I want to get both the maximum/minimum value and the time when the maximum/minimum value occurred
create table
CREATE TABLE IF NOT EXISTS weather_behavior (
city STRING,
site STRING,
air int,
temperature double,
humidity int,
windLevel int,
ts TIMESTAMP
) TIMESTAMP(ts) PARTITION BY MONTH WAL;
query sql
SELECT
to_str(ts, 'yyyy-MM-dd HH:mm') AS hour_time,
sum(temperature) AS total_value,
avg(temperature) AS avg_value,
max(temperature) AS max_value,
--max_value_time
min(temperature) AS min_value,
--min_value_time
FROM weather_behavior
WHERE ts in ('2020-12-01')
SAMPLE BY 1h
I tried the sub_query/frist_value/last_value but later the syntax was wrong
then I Use Join table t2,t3,but timeout, query aborted xxx
with t1 as(
SELECT
city,
ts,
to_str(ts, 'yyyy-MM-ddTHH:mm') AS hour_time,
sum(temperature) AS total_value,
avg(temperature) AS avg_value,
max(temperature) AS max_value,
--max_value_time
min(temperature) AS min_value,
--min_value_time
FROM weather_behavior
WHERE ts in ('2020-12-01') AND city = 'test'
SAMPLE BY 1h
)select t1.*,min(t2.ts) max_value_ts ,min(t3.ts) min_value_ts from t1
join weather_behavior t2 on t2.ts in t1.hour_time AND t2.city= t1.city and t2.temperature=t1.max_value
join weather_behavior t3 on t3.ts in t1.hour_time AND t3.city= t1.city and t3.temperature=t1.min_value
``
### I just want to find out the results through 1 sql, do not want to query many times, what is the best way
DECLARE
@sample_interval := 1h,
@sample_interval_str := '1h'
with w_max_min as (
select *,
rank() over(partition by timestamp_floor(@sample_interval_str, ts) order by temperature ASC) as ranking_min,
rank() over(partition by timestamp_floor(@sample_interval_str, ts) order by temperature DESC) as ranking_max
FROM weather_behavior
)
SELECT
ts,
sum(temperature) AS total_value,
avg(temperature) AS avg_value,
max(temperature) AS max_value,
first_not_null(case WHEN ranking_max = 1 THEN ts END) as ts_of_max,
min(temperature) AS min_value,
first_not_null(case WHEN ranking_min = 1 THEN ts END) as ts_of_min,
FROM w_max_min
SAMPLE BY @sample_interval;
I am first using window functions to get the ranking of the rows according to max and min temperature. Since you want to SAMPLE BY 1h, I had to use a trick and partition by timestamp_floor('1h', ts), so the ranking will be relative to events in the same hour.

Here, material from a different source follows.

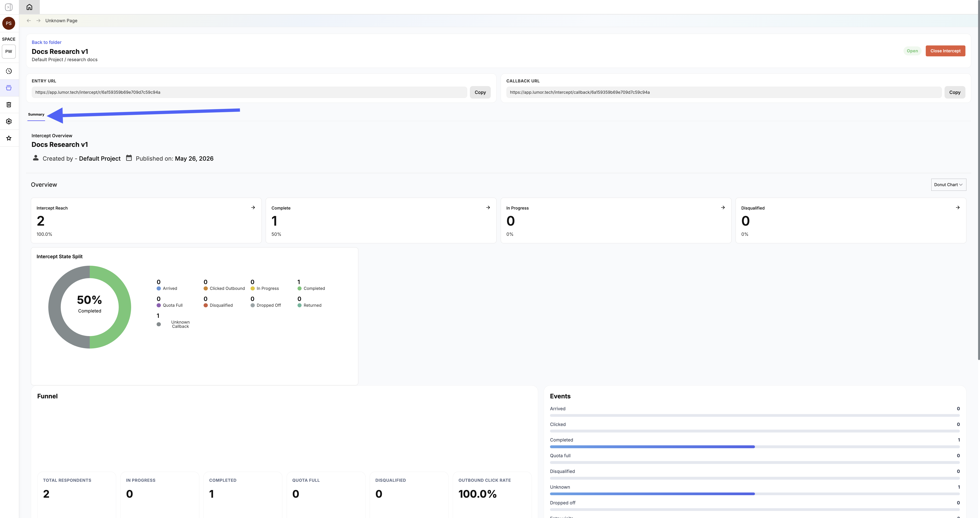Open the settings gear icon
The width and height of the screenshot is (980, 518).
tap(9, 121)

Now in the SAMPLE BY query, I use a CASE to nullify a column for every row which does not have 1 as the ranking, then I use first_not_null to extract the max/min timestamp for each hour interval.
Note I am using DECLARE in the query, as it can be tricky to use the same units across the query. Unfortunately I have to use two variables as the timestamp_floor expects a string and SAMPLE BY expects a literal. Still, I like to have it at the top, so I can easily change the sampling interval.

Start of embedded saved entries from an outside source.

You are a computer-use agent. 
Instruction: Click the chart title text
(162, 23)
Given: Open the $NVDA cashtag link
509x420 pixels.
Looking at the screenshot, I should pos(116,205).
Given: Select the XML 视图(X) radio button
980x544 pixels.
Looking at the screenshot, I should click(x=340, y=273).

glad it helped! By the way, in case there are multiple timestamps with the same max or min value for the hour, it will just return the first one. If you want to return instead a list of all the timestamps, the query can be adapted using string_agg like this:
DECLARE
@sample_interval := 1h,
@sample_interval_str := '1h'
with w_max_min as (
select *,
rank() over(partition by timestamp_floor(@sample_interval_str, ts) order by temperature ASC) as ranking_min,
rank() over(partition by timestamp_floor(@sample_interval_str, ts) order by temperature DESC) as ranking_max
FROM weather_behavior
)
SELECT
ts,
sum(temperature) AS total_value,
avg(temperature) AS avg_value,
max(temperature) AS max_value,
string_agg(DISTINCT case WHEN ranking_max = 1 THEN ts::varchar END, ',') as ts_of_max,
min(temperature) AS min_value,
string_agg(DISTINCT case WHEN ranking_min = 1 THEN ts::varchar END, ',') as ts_of_min,
FROM w_max_min
SAMPLE BY @sample_interval;